The teenagers are depressed and take advantage of her: they won’t even wash their own dishes, let alone clean the house, cook or buy food. They just seem to sleep, eat, and get sick.

Whose fault is it? Well …I don’t really like to say –but it is at least partially hers aswell. Why?

She runs around cleaning up after them and feeding them until they’re ready either to sleep, crap or vomit.

When they ask for a lift she stops what she’s doing and takes them in the car to a place they could easily go to by bus –or bicycle.

So, she has created a rod for her own back and become exhausted.

But when I try to intervene to help her she takes their side!

That’s why I’m better off over here with my Taiwanese landlady, two Chinese girls, two Aussie lesbian cricket fanatics, and the two desexed dogs. There’s not much sex in our house but it’s still more fun than being in my own family house.

My Taiwanese landlady has a rota of domestic duties for us-and I’ve showed it to my wife so that she can see what can be done with a bit of Anglo-Celtic organization.

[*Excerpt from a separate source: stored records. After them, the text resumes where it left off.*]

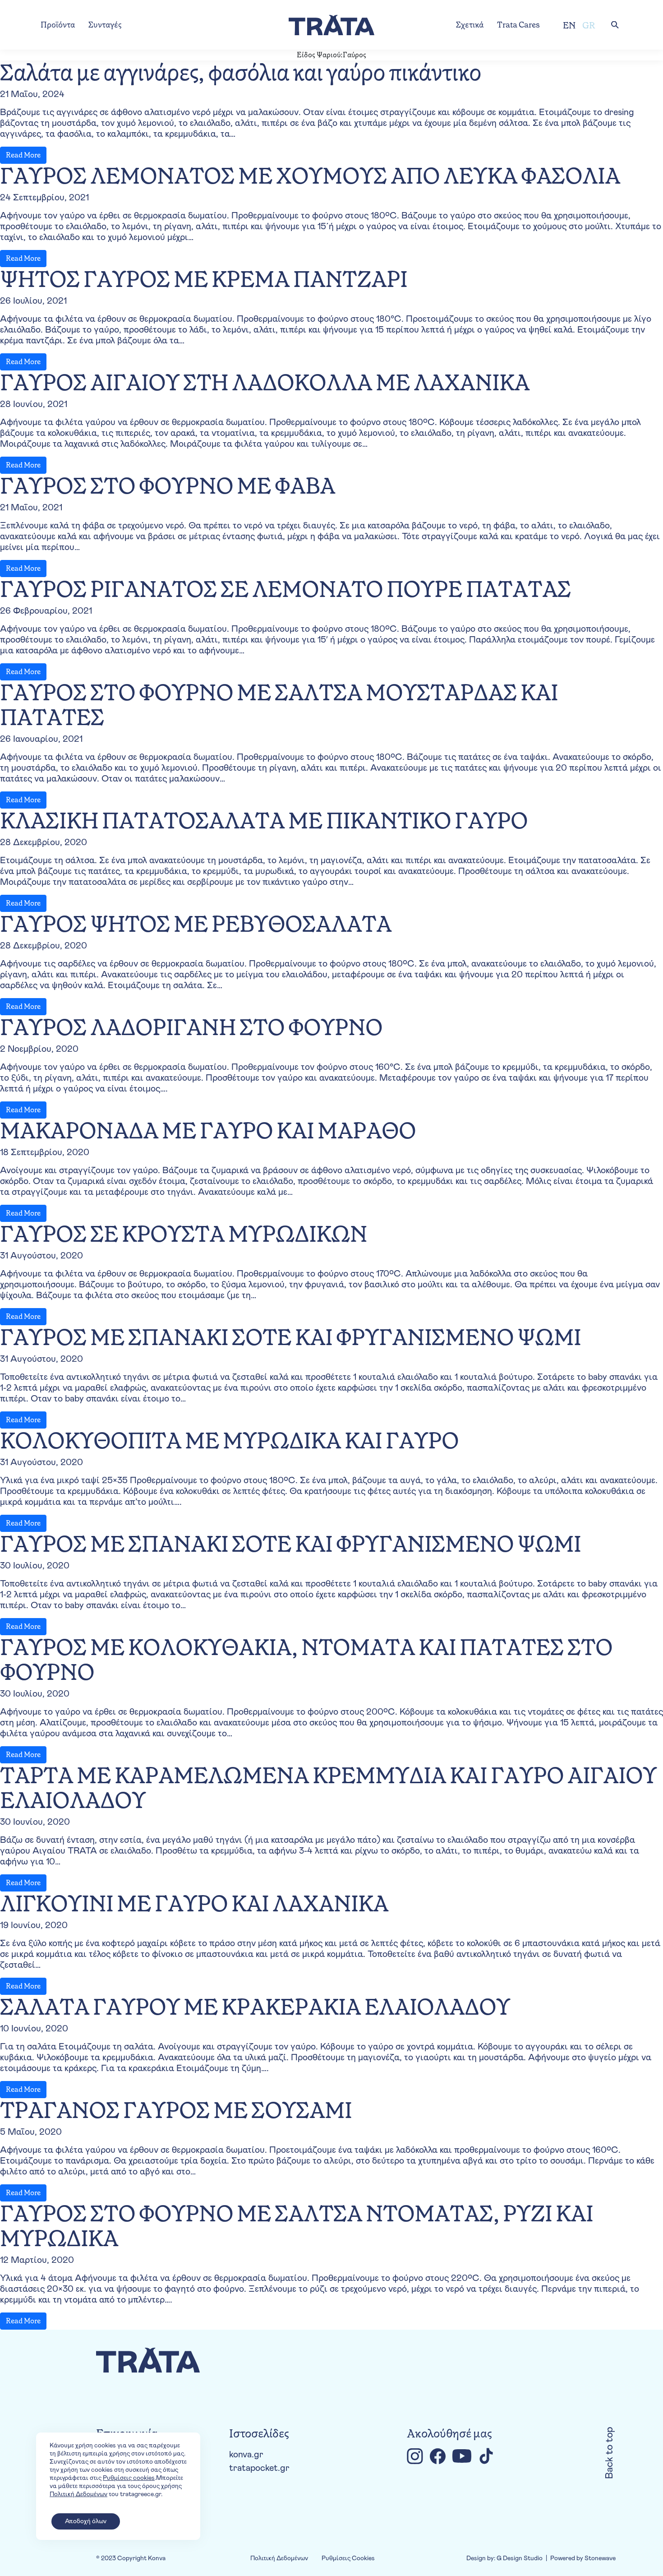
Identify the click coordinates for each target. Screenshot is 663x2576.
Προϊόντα (58, 24)
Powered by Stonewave (583, 2558)
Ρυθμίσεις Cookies (348, 2558)
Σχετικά (469, 24)
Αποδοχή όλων (85, 2521)
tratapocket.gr (259, 2468)
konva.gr (246, 2454)
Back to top (610, 2453)
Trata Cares (518, 24)
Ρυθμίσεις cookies (129, 2478)
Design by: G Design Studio (504, 2558)
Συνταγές (104, 24)
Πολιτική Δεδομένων (279, 2558)
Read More (23, 155)
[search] (614, 24)
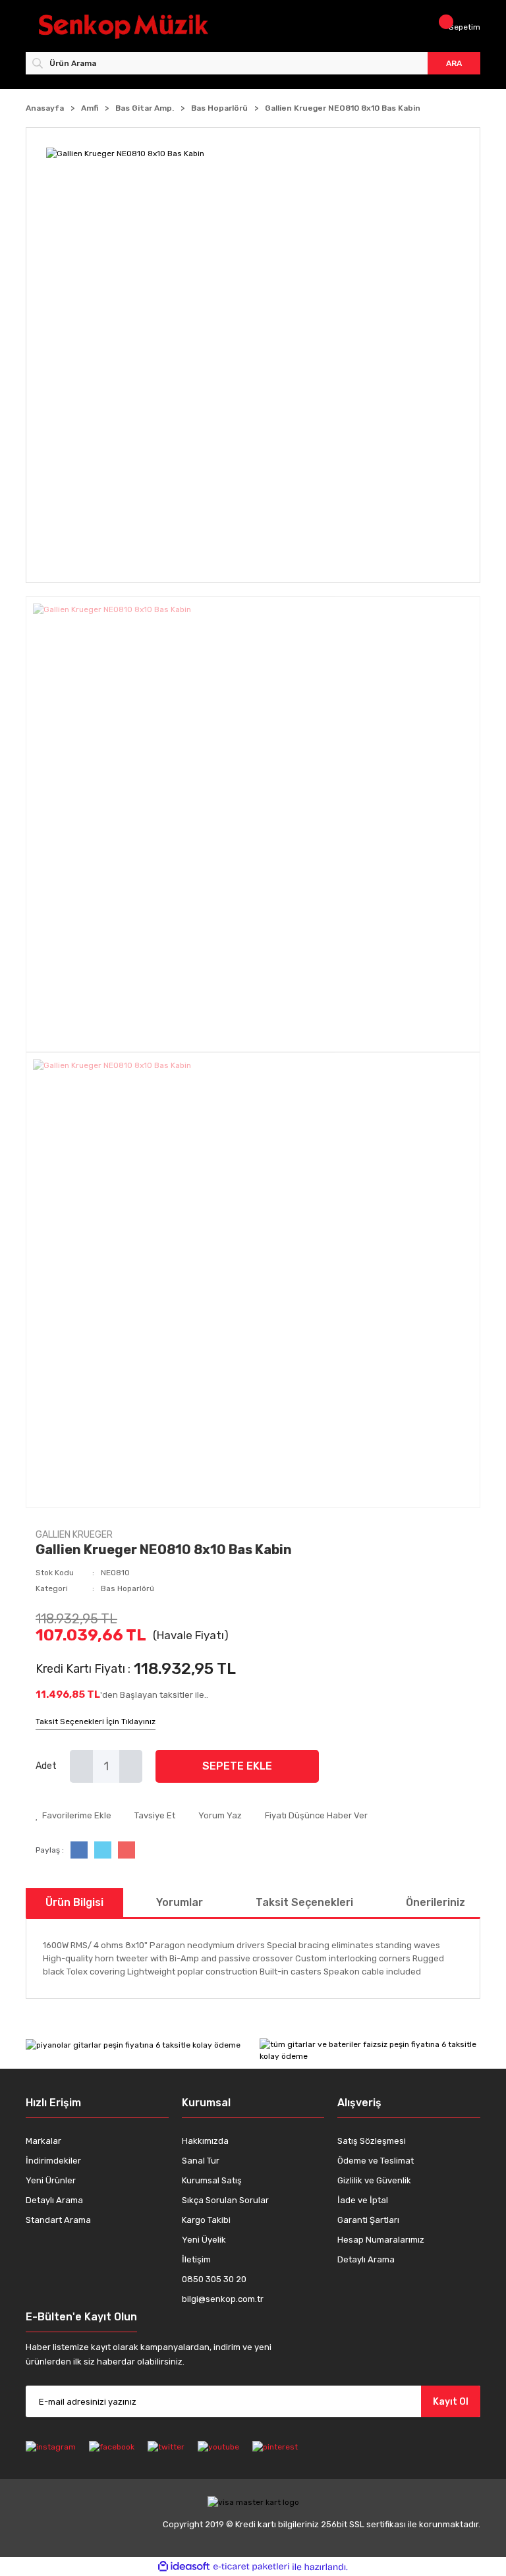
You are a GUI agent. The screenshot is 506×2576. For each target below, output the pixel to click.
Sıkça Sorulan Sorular (225, 2200)
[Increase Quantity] (130, 1766)
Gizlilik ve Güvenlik (374, 2180)
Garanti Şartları (368, 2220)
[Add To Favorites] (73, 1815)
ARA (454, 63)
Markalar (43, 2141)
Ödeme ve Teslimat (375, 2161)
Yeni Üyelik (204, 2240)
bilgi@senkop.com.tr (223, 2299)
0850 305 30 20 (214, 2279)
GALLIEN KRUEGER (74, 1534)
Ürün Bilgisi (74, 1902)
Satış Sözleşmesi (371, 2141)
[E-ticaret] (251, 2567)
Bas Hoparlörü (127, 1588)
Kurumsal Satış (212, 2180)
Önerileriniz (435, 1902)
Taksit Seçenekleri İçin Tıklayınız (95, 1721)
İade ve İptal (362, 2200)
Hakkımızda (205, 2141)
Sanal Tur (200, 2161)
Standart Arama (58, 2220)
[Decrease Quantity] (81, 1766)
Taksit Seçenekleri (304, 1902)
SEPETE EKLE (237, 1766)
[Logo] (142, 26)
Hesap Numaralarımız (380, 2240)
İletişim (196, 2259)
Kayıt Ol (450, 2401)
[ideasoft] (183, 2567)
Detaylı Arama (54, 2200)
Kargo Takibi (206, 2220)
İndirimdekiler (53, 2161)
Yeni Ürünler (51, 2180)
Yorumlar (179, 1902)
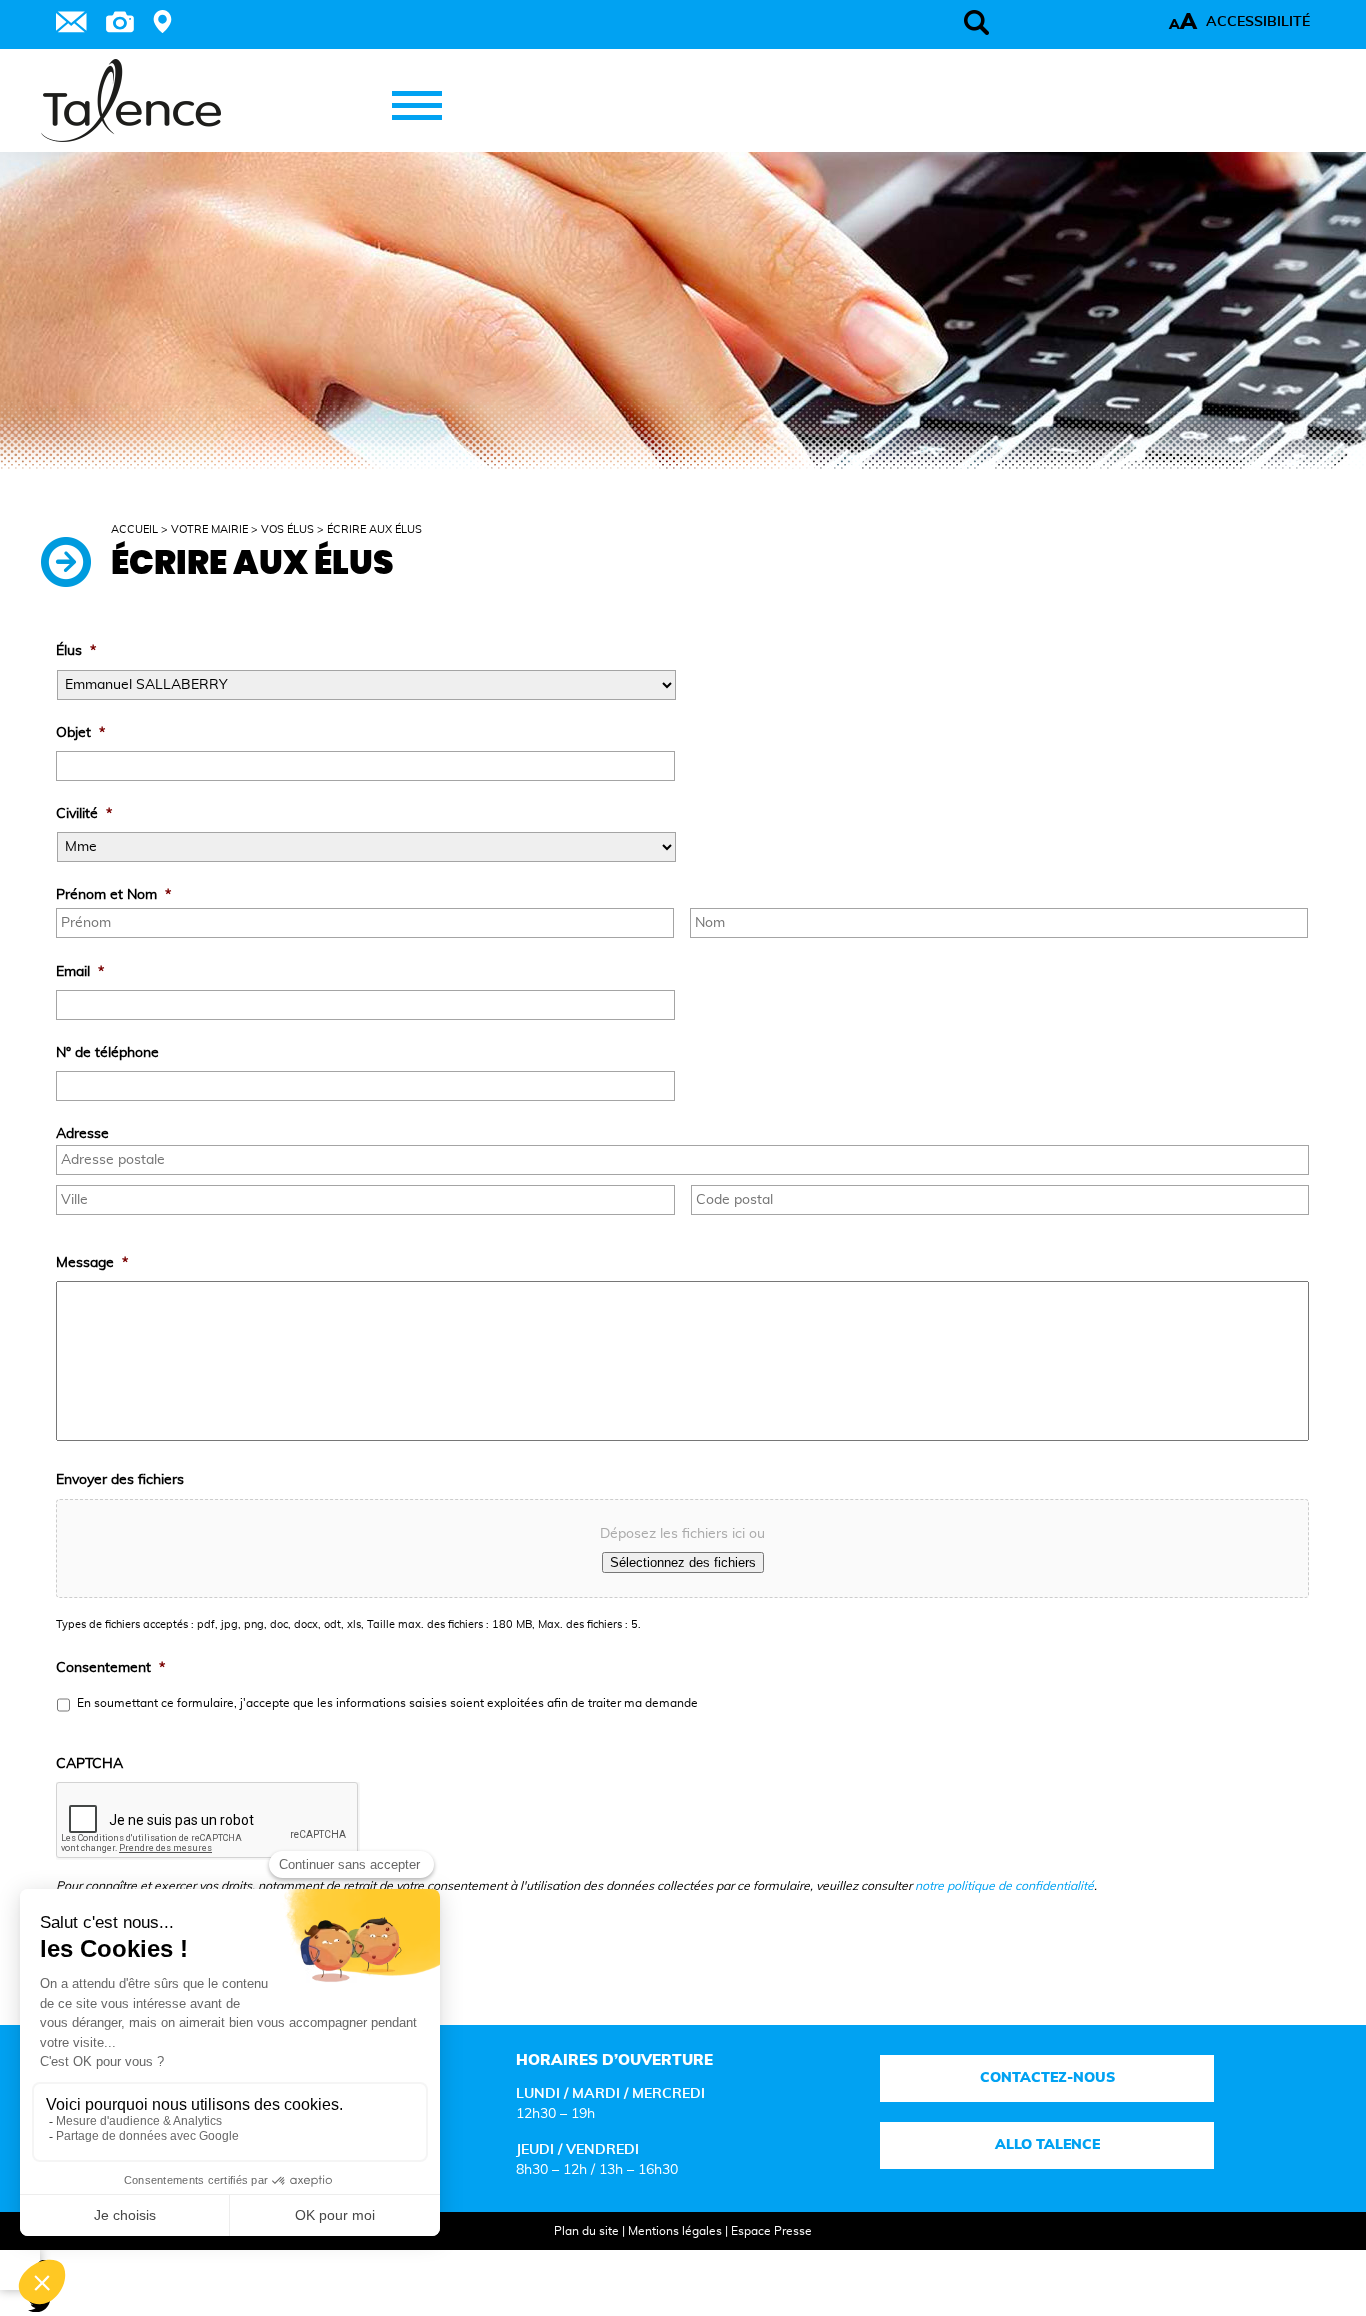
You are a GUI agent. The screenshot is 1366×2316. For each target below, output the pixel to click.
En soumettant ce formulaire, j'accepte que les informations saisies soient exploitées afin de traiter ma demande (387, 1703)
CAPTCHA (89, 1764)
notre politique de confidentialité (1004, 1886)
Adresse (82, 1134)
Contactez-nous (1047, 2078)
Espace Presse (771, 2231)
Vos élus (287, 529)
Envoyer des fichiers (120, 1480)
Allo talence (1047, 2145)
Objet (80, 733)
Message (92, 1263)
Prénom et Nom (113, 895)
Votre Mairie (209, 529)
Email (80, 972)
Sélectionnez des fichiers (683, 1562)
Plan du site (586, 2231)
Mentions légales (675, 2231)
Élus (76, 651)
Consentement (110, 1668)
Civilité (84, 814)
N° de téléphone (107, 1053)
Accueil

By the way , have you heard?

The following are the new rules for job interviews in the educational sector in South Australia:

The following words or phrases must no longer be used by an interviewer:

Should any of these words or phrases be used by an interviewer for a Government job, a buzzer sounds and the interviewee has three choices: He or she can decide to exit the interview and claim the job without any further questions, activate an electrical prod which he or she can place on any part the anatomy of the interviewer. Or, he or she can decide to tell the interviewer to go and stuff their job up their…a**es

An xxxx indicates there is no appropriate term in CONMFK, has become redundant in CONMFK or that there is no alternative acceptable form

I have put many CONMFK words and phrases with their acceptable forms in a table below for clarity.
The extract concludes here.